O koncercie Sanah na stadionie w Chorzowie słyszał już chyba każdy. Młoda wokalistka zafundowała fanom ogromne show, a kilka tego typu koncertów jeszcze przed nią. Fani liczą, że w kolejnych miejscowościach artystka również zaprosi tak samo utalentowanych gości, jacy pojawili się na scenie w Chorzowie. Jeden z nich postanowił wypowiedzieć się już po wydarzeniu o Zuzu i tego nikt się nie spodziewał.
Więcej podobnych artykułów przeczytasz na stronie głównej Gazeta.pl
Przed kilkoma dniami Sanah, a właściwie Zuzanna Grabowska, wystąpiła na Stadionie Śląskim w Chorzowie i zaśpiewała dla wielu tysięcy swoich fanów. Piosenkarka jest w trakcie trasy "Uczta nad Ucztami" i występuje na największych stadionach w całej Polsce. Każdy album artystki odbił się szerokim echem, a ilość jej fanów mamy wrażenie, że nieustannie wzrasta. Na koncercie w Chorzowie tysiące ludzi mogło zobaczyć niepowtarzalne show i nie zabrakło tam też niespodzianek. Co dla gości uczty przygotowała Sanah? Na scenie pojawił się wokalista zespołu "Feel" i wspólnie z Zuzanną zaśpiewał hit, który zna niemalże każdy z nas, czyli "Pokaż Na Co Cię Stać".
Na scenie w Chorzowie fani mieli okazję posłuchać duetu, którego nikt się nie spodziewał, lecz każdy potrzebował. Piotr Kupicha zaśpiewał z Sanah jeden z hitów jego zespołu, co zaskoczyło i wzruszyło tysiące osób. W rozmowie z dziennikarzem serwisu eska.pl Kupicha zdradził ,co uważa na temat Sanah.

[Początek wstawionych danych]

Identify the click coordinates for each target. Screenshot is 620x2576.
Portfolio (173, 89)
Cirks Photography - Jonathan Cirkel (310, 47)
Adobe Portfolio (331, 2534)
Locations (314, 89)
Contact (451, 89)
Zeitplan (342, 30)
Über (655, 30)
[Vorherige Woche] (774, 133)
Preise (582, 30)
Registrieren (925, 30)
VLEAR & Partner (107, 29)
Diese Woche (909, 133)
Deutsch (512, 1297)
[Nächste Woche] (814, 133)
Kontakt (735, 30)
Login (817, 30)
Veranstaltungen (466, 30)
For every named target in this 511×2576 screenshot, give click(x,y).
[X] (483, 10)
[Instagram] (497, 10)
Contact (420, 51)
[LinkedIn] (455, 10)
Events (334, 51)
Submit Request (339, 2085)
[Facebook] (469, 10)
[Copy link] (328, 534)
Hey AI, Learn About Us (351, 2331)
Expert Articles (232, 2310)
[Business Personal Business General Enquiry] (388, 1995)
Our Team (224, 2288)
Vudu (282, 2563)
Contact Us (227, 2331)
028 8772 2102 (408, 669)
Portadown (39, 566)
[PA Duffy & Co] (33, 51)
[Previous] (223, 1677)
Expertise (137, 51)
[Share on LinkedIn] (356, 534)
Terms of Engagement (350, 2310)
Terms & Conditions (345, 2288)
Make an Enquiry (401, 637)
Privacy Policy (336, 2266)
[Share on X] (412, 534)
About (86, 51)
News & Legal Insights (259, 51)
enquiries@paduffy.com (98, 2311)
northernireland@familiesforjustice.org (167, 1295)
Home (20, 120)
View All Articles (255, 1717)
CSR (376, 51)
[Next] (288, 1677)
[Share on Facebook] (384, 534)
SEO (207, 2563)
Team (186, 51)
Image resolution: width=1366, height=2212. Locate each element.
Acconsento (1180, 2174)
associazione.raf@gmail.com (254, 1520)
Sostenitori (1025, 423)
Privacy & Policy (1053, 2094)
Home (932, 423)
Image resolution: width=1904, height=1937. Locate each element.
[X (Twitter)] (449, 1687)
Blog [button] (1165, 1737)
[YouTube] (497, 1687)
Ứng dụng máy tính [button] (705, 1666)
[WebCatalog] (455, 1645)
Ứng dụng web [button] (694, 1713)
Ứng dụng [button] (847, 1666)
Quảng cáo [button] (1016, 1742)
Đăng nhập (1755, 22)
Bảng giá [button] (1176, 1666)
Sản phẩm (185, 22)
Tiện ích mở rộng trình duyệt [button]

To jest super laska, naprawdę. Wiem, że Zuzia uczyła się śpiewać do piosenek Feela. Przed lustrem śpiewała "Pokaż, na co cię stać" i to było jej wielkie marzenie, żeby kiedyś wystąpić z tym gościem, który śpiewa tę piosenkę [...]
- mówił Piotr Kupicha. Dziennikarz postanowił dopytać jeszcze wokalistę o kwestię współpracy z piosenkarką, czy być może planują wydać jakiś utwór razem?
[...] to wszystko zależy też od managementu Zuzi, bo oni podbijają świat poprzez stadiony. W przyszłości, kiedy Zuzia będzie mniej zajęta, kto wie?
- zasugerował wokalista zespołu "Feel". Z pewnością ich wspólna piosenka byłaby hitem i Polskę opanowałaby nie feelomania, a feelosanahomania.